We were “lonely nerds,” as Devin Marie, the creator of Moiraine’s World and my friend of 15 years, puts it. For many years, this place was my sanctuary, both as a fledgling author inspired by Jordan to write fantasy, and as a space where, finally, I did not feel abnormal for being myself.
In 2016, Elena Maris, a media and tech researcher, wrote a paper about the influence of technological innovation and queer fandoms in the production of mainstream television series. She used the syndicated show Xena: Warrior Princess to illustrate her findings. Many queer women consider Xena to be TV's first mainstream lesbian story, even though it was all subtext. “Online fan communities,” Maris wrote, “enabled [LGBTQ] groups to communicate their desire for alternative narratives.”

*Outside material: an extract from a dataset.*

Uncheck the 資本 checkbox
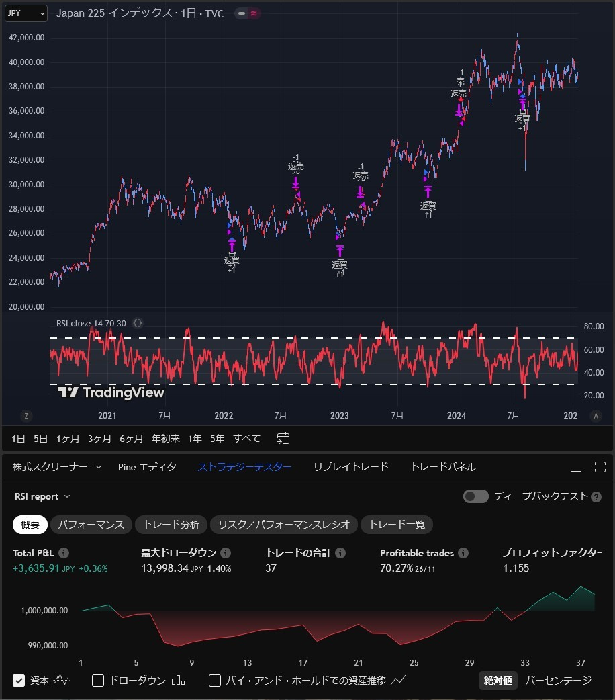 18,681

This need for different narratives evolved into what’s called “fix-it fiction.” This is a subgenre of fan fiction in which writers “fix” the stories that went wrong. It manifests as either correcting the biases of show makers, or giving queer women the happy endings they deserve.
“The fix-it is a very beloved strategy of fan fiction,” says Julie Levine Russo, a fandom studies scholar from Evergreen State College in Washington who specializes in queer fanfic, particularly femslash (a type of fanfic in which female characters who appear together in film, television, or other popular media are portrayed as having a sexual relationship). It’s more than just fixing something like a “bury your gays” story, a television trope in which queer characters are disproportionately likely to die.

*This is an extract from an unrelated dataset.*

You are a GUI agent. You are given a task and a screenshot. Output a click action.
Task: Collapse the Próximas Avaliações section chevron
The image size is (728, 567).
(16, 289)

“It would be very sad to only have the scathing essays and not the fan fiction that imagines how things could be different.”
“When fans and encounter a choice in the canon that is upsetting, you often see negative emotions being unleashed, like essays and activism and critique, but at the same time these creative and transformative energies can be unleashed into creating the better version,” Russo says. “It would be very sad to only have the scathing essays and not the fan fiction that imagines how things could be different.”

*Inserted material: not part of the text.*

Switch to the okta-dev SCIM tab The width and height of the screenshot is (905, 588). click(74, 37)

One of the people I spoke with about queer fandoms and their fanfic goes by the nom de plume Lulu. She’s a 25-year-old educator from England who has been crunching numbers at the fan fiction website Archive of Our Own (Ao3 for short) since 2013. She estimates that the F/F (female/female) fandom could be as big as 100,000 people worldwide. “It’s hard to know how big a role fanfic plays in the wider scheme of things,” she says, “but I’d say it’s a significant subculture. Fandom definitely has ties to other parts of LGBT culture, especially for queer women.”
Lulu, being in her twenties, has always used the internet for entertainment and to find communities. “Of course, technology has drastically changed fandom,” she says, “just like it’s changed every other part of our lives.”
My first dalliance with reading fix-it fiction was with the male/male pairing of Captain Jack Harkness and his comrade-in-arms Ianto Jones in the BBC's “grownup” Doctor Who spin-off Torchwood, which ran from 2006 to 2011. Ianto was a victim of bury-your-gays — not Torchwood's first. But his death was the first time I felt that crushing sense of loss that’s impossible to fully articulate.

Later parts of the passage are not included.